I think that meshes very well with the traits of an Aries and is actually a relatively accurate overview of my personality.

Brody (my twin) on the other hand? Could not be less of an Aries if he tried! OK so yes he’s stubborn and impatient and impulsive but he’s not got the confidence. He’s much quieter, keeps to himself but notices everything. He’s a lot more Rabbit than Ram!

The difference a generation makes

Jade Rachel & I were watching Top Gun earlier. It’s one of her favourite movies and neither of us can believe how long its been since the film premiered. 30 years next week. Some parts of it have dated, some parts of it are now nostalgic in their 80s-ness. It’s still a damn good film though – and I must say that Tom Cruise in it still makes my heart go aflutter.

I adored him back in the mid-80s. I err on the side of caution in calling it his prime, per se, because he is still making some pretty awesome movies. But my favourites of his were all from that time – the mid 80s-mid 90s:
Top Gun, Cocktail, Legend, Born On The Fourth Of July, Rain Man, The Colour Of Money, Days Of Thunder, A Few Good Men, The Firm, Interview With The Vampire, Mission Impossible, Jerry Maguire…

Regan walked in while we were watching and just rolled her eyes. It’s such an old, dated movie. Starring that scientology freak. Or so she tells us.
But will she still be swooning over Zac Efron in High School Musical in 20 years time?


One of the things I still find most bizarre about having a step-daughter in her late teens, and one who is very smart at that, is some of the more peculiar conversations we have. This evening it was about the demography and diversity of the population in London.

For a little bit of context, Regan is starting a degree in socio-anthropology in the autumn so for her at least this is not that peculiar a topic – it’s simply her area of interest.

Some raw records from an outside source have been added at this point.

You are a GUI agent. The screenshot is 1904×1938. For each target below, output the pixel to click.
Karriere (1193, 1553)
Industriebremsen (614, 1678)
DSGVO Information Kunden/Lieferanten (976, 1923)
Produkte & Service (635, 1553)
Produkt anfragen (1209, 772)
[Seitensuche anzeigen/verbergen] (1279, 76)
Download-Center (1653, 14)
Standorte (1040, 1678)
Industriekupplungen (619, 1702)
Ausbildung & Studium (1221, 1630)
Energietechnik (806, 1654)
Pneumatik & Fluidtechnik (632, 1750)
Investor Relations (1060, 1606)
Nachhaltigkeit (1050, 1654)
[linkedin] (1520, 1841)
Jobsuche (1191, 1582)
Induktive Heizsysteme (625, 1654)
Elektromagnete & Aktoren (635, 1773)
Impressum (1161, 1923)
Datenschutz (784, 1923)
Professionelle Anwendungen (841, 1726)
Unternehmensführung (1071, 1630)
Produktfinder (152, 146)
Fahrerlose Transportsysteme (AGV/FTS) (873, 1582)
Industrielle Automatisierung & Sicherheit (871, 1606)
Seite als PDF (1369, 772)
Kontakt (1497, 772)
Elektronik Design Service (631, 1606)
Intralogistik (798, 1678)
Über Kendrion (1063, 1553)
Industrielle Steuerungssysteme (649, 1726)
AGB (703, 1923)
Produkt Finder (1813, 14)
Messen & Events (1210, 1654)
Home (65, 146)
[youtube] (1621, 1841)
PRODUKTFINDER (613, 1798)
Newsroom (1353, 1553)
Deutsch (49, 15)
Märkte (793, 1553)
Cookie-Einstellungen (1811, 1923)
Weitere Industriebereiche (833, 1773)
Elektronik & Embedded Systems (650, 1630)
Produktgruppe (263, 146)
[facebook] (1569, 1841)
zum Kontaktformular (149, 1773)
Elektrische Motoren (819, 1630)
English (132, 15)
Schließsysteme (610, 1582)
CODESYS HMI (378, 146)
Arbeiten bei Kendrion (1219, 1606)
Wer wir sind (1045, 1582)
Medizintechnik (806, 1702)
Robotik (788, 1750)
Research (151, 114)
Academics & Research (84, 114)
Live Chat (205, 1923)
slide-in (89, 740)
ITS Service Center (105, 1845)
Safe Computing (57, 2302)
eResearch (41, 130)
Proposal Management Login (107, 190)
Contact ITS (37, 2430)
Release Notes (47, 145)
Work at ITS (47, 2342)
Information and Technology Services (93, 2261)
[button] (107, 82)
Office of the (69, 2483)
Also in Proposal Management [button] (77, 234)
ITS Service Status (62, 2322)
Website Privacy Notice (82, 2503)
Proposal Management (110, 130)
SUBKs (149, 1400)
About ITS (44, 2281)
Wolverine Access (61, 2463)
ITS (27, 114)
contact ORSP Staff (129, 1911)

We were talking about all the different nationalities and languages we encounter, travelling by public transport everyday. Curiosity struck and I decided I might as well share some of the facts we learned.

Contrary to seemingly-popular belief, the largest ethnic group in London is ‘White’ with 59.79% of respondents in 2011 census. Over half the population of London identify as white. And the majority of these (44.89%) are ‘White-British’.
Asian/Asian-British come in at 18.49%, Black/Black-British at 13.32%, ‘Mixed’ at 4.96% and ‘Other’ (including Arab) at 3.44%
Clearly, London is being over-run with foreigners, just like shock media would want you to believe…

The census also recorded that 36.7% of Londoners are foreign born – with 24.5% being born in a non-European country. London has the second highest immigrant population in the world.
Although, that’s still only marginally over 1/3 being foreign born.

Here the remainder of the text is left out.